Une seule dose pour une effet prolongé
Une équipe a ainsi conçu des bactéries probiotiques capables de libérer localement des anticorps bloquants (appelés « nanobodies »). Celles-ci ciblent deux récepteurs membranaires - le récepteur lymphocytaire CTLA-4 et le récepteur tumoral PD-L1 - impliqués dans les mécanismes de défense mis en jeu par la tumeur pour empêcher les lymphocytes T de l’attaquer. . Plus précisément, une seule injection intraveineuse ou intra-tumorale de ce système permet aux bactéries de transporter les nanobodies au cœur de la tumeur, de se multiplier jusqu'à une densité critique puis de se lyser, libérant ainsi de manière efficace et continue les substances thérapeutiques dans le micro-environnement de la tumeur.
Efficaces, même sur les tumeurs les plus agressives
L'équipe de recherche a ensuite injecté ce probiotique dans des modèles murins de lymphomes et de cancer colorectal. Côté lymphomes, les résultats montrent qu’une seule injection intra-tumorale ou intraveineuse du traitement ainsi « véhiculé » par des bactéries s’avère plus efficace que l‘immunothérapie classique : il conduit à une régression complète de la tumeur et à la prévention de la formation de métastases, aussi bien dans des modèles de stade précoce qu’avancé. Quid de cancers plus difficiles, comme le cancer colorectal, connus pour résister davantage aux immunothérapies ? Une seule dose intra-tumorale d’une association de nanobodies avec un facteur de croissance (GM-CSF, utilisé pour produire une meilleure réponse anti-tumorale), suffit à faire régresser la tumeur, sans aucun effet secondaire.
Les bactéries, véhicule idéal de demain ?

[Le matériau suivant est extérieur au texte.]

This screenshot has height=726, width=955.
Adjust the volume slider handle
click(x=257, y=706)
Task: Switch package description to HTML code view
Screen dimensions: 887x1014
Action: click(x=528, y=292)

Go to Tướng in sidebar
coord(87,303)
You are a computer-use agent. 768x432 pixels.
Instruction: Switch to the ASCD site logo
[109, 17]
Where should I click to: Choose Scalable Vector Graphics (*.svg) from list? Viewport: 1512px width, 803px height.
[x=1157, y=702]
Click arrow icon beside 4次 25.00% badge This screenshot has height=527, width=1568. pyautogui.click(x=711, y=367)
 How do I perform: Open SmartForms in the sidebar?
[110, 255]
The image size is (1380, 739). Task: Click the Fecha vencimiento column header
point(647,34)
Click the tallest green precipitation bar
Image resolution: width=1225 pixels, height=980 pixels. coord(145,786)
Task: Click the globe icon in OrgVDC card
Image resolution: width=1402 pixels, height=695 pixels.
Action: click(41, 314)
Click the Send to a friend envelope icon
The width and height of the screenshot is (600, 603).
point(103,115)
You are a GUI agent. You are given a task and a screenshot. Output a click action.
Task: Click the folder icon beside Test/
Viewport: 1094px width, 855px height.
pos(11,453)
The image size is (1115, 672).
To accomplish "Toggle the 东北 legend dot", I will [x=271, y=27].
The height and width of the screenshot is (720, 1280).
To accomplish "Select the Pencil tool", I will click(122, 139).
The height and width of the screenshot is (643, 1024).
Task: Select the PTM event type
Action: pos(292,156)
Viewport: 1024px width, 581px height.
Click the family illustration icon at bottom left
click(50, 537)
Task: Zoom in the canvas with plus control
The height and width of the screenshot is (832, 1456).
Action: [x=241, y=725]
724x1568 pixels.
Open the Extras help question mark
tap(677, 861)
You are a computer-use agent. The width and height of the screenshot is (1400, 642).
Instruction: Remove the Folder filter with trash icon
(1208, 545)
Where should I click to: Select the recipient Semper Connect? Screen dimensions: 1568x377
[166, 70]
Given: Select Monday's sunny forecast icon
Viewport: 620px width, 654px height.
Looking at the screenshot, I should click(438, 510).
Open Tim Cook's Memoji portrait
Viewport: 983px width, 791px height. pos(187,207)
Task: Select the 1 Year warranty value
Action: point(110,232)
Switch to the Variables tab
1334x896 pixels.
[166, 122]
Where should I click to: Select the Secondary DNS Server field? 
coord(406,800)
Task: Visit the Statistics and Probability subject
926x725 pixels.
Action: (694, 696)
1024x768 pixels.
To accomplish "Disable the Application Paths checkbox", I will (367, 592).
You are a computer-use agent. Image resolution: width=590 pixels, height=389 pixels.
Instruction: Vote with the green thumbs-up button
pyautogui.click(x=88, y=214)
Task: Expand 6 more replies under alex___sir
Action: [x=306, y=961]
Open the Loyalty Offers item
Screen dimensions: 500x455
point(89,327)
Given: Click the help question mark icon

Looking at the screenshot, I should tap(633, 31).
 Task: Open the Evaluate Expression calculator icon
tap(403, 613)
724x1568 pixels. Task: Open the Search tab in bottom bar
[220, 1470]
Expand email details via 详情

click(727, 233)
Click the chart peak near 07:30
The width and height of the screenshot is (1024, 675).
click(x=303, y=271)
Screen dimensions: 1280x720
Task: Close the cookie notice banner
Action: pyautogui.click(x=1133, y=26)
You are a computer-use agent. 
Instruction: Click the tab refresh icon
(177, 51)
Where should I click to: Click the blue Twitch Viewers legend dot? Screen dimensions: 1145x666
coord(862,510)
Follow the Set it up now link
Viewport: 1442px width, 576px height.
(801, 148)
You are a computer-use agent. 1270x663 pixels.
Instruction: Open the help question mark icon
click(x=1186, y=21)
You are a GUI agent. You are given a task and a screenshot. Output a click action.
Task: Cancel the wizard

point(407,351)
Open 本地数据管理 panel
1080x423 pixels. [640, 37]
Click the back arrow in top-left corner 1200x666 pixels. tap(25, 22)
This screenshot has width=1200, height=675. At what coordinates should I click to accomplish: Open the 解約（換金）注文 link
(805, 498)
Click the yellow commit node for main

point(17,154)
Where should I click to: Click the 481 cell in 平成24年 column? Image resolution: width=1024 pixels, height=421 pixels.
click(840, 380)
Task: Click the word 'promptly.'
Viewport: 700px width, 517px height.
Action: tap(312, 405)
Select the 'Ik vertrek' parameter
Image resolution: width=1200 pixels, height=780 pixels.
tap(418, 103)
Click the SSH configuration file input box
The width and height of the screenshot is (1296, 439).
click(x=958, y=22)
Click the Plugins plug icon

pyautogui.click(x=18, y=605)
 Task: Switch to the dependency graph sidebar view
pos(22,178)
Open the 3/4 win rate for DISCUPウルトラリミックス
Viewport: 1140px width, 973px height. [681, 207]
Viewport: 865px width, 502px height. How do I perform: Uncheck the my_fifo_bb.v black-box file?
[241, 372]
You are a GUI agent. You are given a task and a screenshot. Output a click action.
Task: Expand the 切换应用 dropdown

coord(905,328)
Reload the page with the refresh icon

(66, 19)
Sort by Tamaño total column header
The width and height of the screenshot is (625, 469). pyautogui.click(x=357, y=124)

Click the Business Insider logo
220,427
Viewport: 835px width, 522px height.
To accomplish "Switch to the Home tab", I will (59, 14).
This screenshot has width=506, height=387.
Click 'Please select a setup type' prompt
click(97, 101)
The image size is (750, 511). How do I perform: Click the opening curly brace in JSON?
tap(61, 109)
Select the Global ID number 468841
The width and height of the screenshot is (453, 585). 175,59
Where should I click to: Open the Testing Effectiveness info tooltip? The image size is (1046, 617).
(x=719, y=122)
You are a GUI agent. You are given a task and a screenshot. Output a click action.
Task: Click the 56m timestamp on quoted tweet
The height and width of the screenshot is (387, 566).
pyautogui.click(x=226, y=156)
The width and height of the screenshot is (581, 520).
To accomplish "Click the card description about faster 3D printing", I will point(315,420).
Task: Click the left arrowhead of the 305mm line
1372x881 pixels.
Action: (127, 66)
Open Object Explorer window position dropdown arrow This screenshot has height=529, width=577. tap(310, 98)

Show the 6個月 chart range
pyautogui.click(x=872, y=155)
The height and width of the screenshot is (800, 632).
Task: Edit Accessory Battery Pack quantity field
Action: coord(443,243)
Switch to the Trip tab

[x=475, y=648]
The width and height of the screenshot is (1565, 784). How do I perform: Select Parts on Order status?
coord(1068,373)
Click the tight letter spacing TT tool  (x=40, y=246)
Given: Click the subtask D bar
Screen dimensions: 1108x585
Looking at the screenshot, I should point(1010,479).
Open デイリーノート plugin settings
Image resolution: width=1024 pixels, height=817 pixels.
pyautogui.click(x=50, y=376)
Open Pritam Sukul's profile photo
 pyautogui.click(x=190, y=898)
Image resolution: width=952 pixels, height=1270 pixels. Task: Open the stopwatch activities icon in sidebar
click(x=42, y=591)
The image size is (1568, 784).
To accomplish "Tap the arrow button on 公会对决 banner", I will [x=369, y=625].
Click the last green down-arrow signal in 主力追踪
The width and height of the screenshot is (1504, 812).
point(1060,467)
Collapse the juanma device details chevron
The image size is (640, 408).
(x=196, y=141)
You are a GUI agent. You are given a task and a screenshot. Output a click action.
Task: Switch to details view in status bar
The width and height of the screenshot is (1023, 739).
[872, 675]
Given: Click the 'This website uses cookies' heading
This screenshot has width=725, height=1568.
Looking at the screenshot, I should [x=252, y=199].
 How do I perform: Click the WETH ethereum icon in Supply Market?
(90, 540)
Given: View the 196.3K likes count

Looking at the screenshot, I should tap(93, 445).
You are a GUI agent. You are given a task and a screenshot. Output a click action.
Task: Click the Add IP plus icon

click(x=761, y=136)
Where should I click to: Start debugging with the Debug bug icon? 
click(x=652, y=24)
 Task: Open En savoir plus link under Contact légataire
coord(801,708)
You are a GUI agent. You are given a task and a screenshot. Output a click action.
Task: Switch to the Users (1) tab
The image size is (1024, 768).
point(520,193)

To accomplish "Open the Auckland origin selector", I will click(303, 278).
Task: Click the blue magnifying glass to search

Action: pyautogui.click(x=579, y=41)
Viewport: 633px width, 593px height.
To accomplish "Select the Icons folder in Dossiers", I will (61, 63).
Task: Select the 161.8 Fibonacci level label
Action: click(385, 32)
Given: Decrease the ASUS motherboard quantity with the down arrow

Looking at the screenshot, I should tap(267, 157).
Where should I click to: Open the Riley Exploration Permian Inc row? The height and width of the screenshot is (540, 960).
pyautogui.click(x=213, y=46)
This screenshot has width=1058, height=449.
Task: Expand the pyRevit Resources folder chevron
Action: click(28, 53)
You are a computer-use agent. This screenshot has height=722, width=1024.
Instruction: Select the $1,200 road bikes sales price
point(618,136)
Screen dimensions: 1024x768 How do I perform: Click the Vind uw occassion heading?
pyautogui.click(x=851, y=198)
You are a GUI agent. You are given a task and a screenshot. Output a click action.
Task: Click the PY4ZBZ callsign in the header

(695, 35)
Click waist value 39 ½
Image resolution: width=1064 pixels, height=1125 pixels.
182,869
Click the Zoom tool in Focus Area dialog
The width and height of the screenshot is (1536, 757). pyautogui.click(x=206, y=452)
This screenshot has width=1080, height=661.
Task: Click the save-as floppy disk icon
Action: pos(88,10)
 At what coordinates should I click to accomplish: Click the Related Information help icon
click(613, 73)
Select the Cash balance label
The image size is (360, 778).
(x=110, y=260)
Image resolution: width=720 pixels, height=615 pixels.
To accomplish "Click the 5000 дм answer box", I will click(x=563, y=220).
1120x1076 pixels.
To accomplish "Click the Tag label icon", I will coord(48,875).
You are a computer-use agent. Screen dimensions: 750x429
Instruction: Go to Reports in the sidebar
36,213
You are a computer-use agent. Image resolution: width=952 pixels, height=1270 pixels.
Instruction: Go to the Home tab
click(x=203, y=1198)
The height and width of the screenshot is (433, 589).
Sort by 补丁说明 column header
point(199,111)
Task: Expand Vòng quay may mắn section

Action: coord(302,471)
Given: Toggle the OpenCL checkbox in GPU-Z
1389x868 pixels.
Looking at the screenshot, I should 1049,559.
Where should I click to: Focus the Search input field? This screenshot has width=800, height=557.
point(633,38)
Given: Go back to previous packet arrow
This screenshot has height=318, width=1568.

Ces travaux devraient contribuer à faire progresser l'immunothérapie en fournissant un « transporteur » (les bactéries) doté de multiples avantages : la possibilité de thérapies combinées, une production continue de substances thérapeutiques, des toxicités minimisées, une distribution des traitements localisée directement à proximité des points de contrôle, et bien sûr, une utilisation auprès d’un plus grand nombre de patients cancéreux.